2006-08-01 17:25:59

by Bill Davidsen

[permalink] [raw]
Subject: Re: let md auto-detect 128+ raid members, fix potential race condition

Neil Brown wrote:

>[linux-raid added to cc.
> Background: patch was submitted to remove the current hard limit
> of 127 partitions that can be auto-detected - limit set by
> 'detected_devices array in md.c.
>]
>
>My first inclination is not to fix this problem.
>
>I consider md auto-detect to be a legacy feature.
>I don't use it and I recommend that other people don't use it.
>However I cannot justify removing it, so it stays there.
>Having this limitation could be seen as a good motivation for some
>more users to stop using it.
>
>Why not use auto-detect?
>I have three issues with it.
>
> 1/
> It just isn't "right". We don't mount filesystems from partitions
> just because they have type 'Linux'. We don't enable swap on
> partitions just because they have type 'Linux swap'. So why do we
> assemble md/raid from partitions that have type 'Linux raid
> autodetect'?
>
>

I rarely think you are totally wrong about anything RAID, but I do
believe you have missed the point of autodetect. It is intended to work
as it does now, building the array without depending on some user level
functionality. The name "autodetect" clearly differentiates this type
from the others you mentioned, there is no implication that swap or
Linux partitions should do anything automatically.

This is not a case of my using a feature and defending it, I don't use
it currently. for all of the reasons you enumerate. That doesn't mean
that I haven't used the autodetect in the past or that I won't in the
future, particularly with embedded systems.

> 2/
> It can cause problems when moving devices. If you have two
> machines, both with an 'md0' array and you move the drives from one
> on to the other - say because the first lost a powersupply - and
> then reboot the machine that received the drives, which array gets
> assembled as 'md0' ?? You might be lucky, you might not. This
> isn't purely theoretical - there have been pleas for help on
> linux-raid resulting from exactly this - though they have been
> few.
>
> 3/
> The information redundancy can cause a problem when it gets out of
> sync. i.e. you add a partition to a raid array without setting
> the partition type to 'fd'. This works, but on the next reboot
> the partition doesn't get added back into the array and you have
> to manually add it yourself.
> This too is not purely theory - it has been reported slightly more
> often than '2'.
>
>So my preferred solution to the problem is to tell people not to use
>autodetect. Quite possibly this should be documented in the code, and
>maybe even have a KERN_INFO message if more than 64 devices are
>autodetected.
>
>
I don't personally see the value of autodetect for putting together the
huge number of drives people configure. I see this as a way to improve
boot reliability, if someone needs 64 drives for root and boot, they
need to read a few essays on filesystem configuration. However, I'm
aware that there are some really bizarre special cases out there.
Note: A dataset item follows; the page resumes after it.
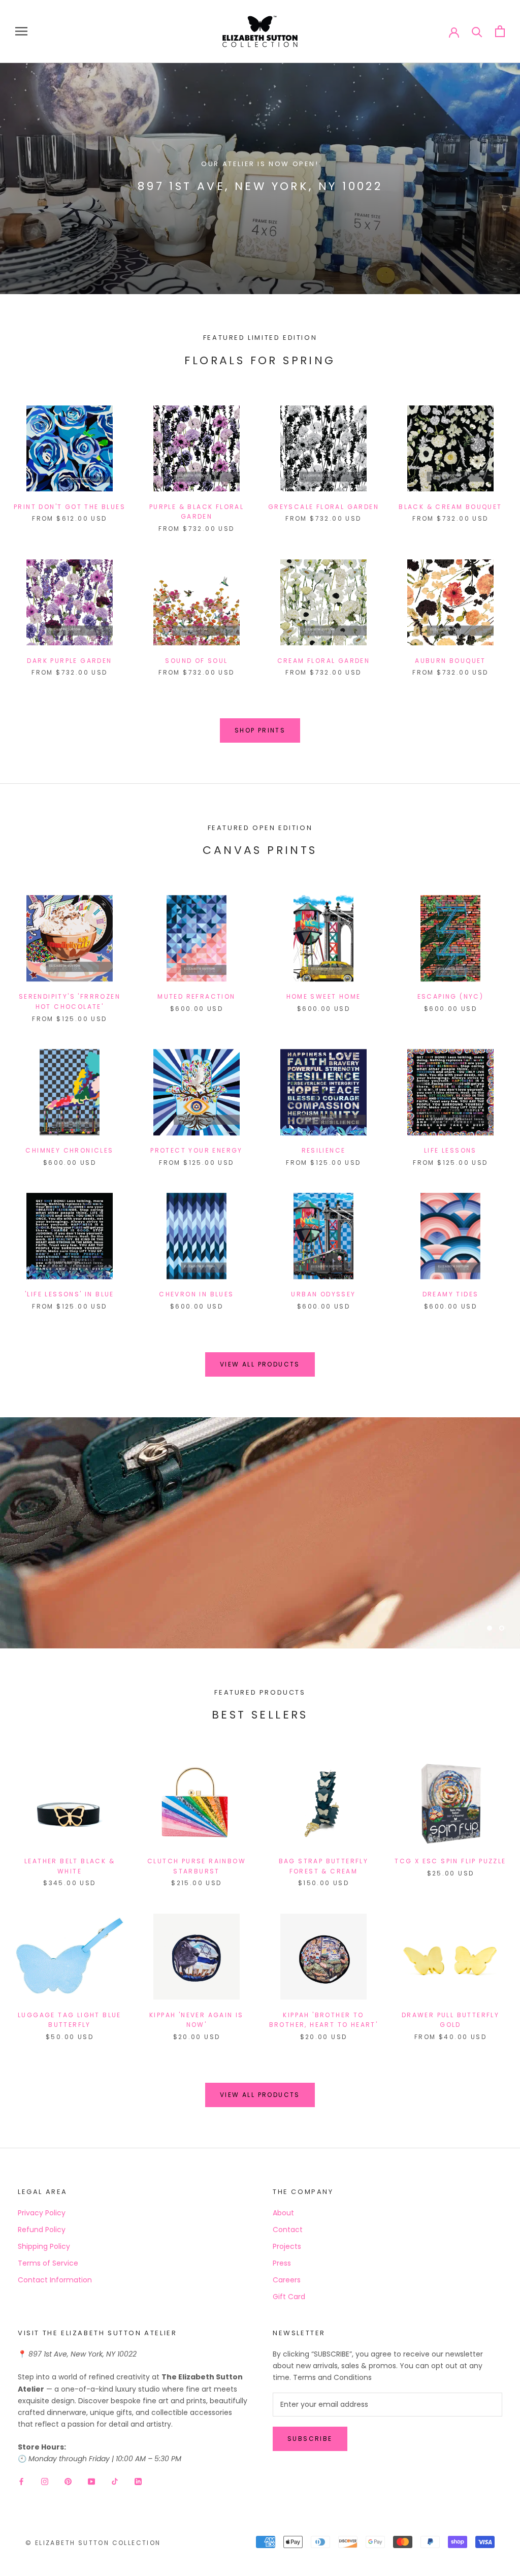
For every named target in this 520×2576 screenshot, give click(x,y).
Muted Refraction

Maybe the limit should be in KCONFIG, with a default of 16 or so.

--
bill davidsen <[email protected]>
CTO TMR Associates, Inc
Doing interesting things with small computers since 1979


2006-08-01 21:32:52

by Alexandre Oliva

[permalink] [raw]
Subject: Re: let md auto-detect 128+ raid members, fix potential race condition

On Aug 1, 2006, Bill Davidsen <[email protected]> wrote:

> I rarely think you are totally wrong about anything RAID, but I do
> believe you have missed the point of autodetect. It is intended to
> work as it does now, building the array without depending on some user
> level functionality.

Well, it clearly depends on at least some user level functionality
(the ioctl that triggers autodetect). Going from that to a
full-fledged mdadm doesn't sound like such a big deal to me.
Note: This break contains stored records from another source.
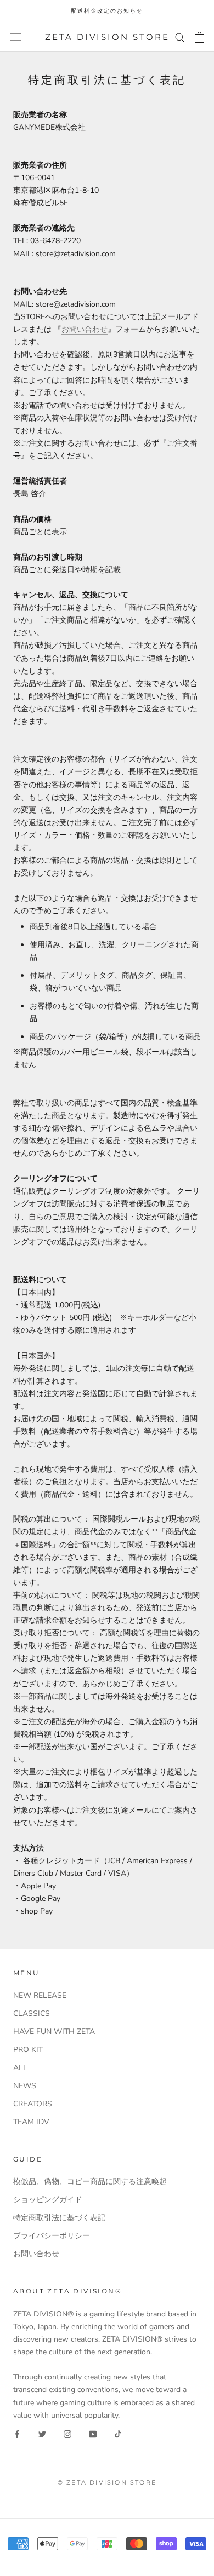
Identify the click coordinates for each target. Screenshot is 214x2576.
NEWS (24, 2086)
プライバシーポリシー (51, 2236)
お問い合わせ (84, 329)
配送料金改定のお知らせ (107, 10)
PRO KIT (28, 2049)
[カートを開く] (199, 37)
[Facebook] (17, 2434)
> I don't personally see the value of autodetect for putting together
> the huge number of drives people configure. I see this as a way to
> improve boot reliability, if someone needs 64 drives for root and
> boot, they need to read a few essays on filesystem
> configuration. However, I'm aware that there are some really bizarre
> special cases out there.

There's LVM. If you have to keep root out of the VG just because
people say so, you lose lots of benefits from LVM, such as being able
to grow root with the system running, take snapshots of root, etc.

Sure enough the LVM subsystem could make things better for one to not
need all of the PVs in the root-containing VG in order to be able to
mount root read-write, or at all, but if you think about it, if initrd
is set up such that you only bring up the devices that hold the actual
root device within the VG and then you change that, say by taking a
snapshot of root, moving it around, growing it, etc, you'd be better
off if you could still boot. So you do want all of the VG members to
be around, just in case.

This is trivially-accomplished for regular disks whose drivers are
loaded by initrd, but for raid devices, you need to tentatively bring
up every raid member you can, just in case some piece of root is
there, otherwise you may end up unable to boot.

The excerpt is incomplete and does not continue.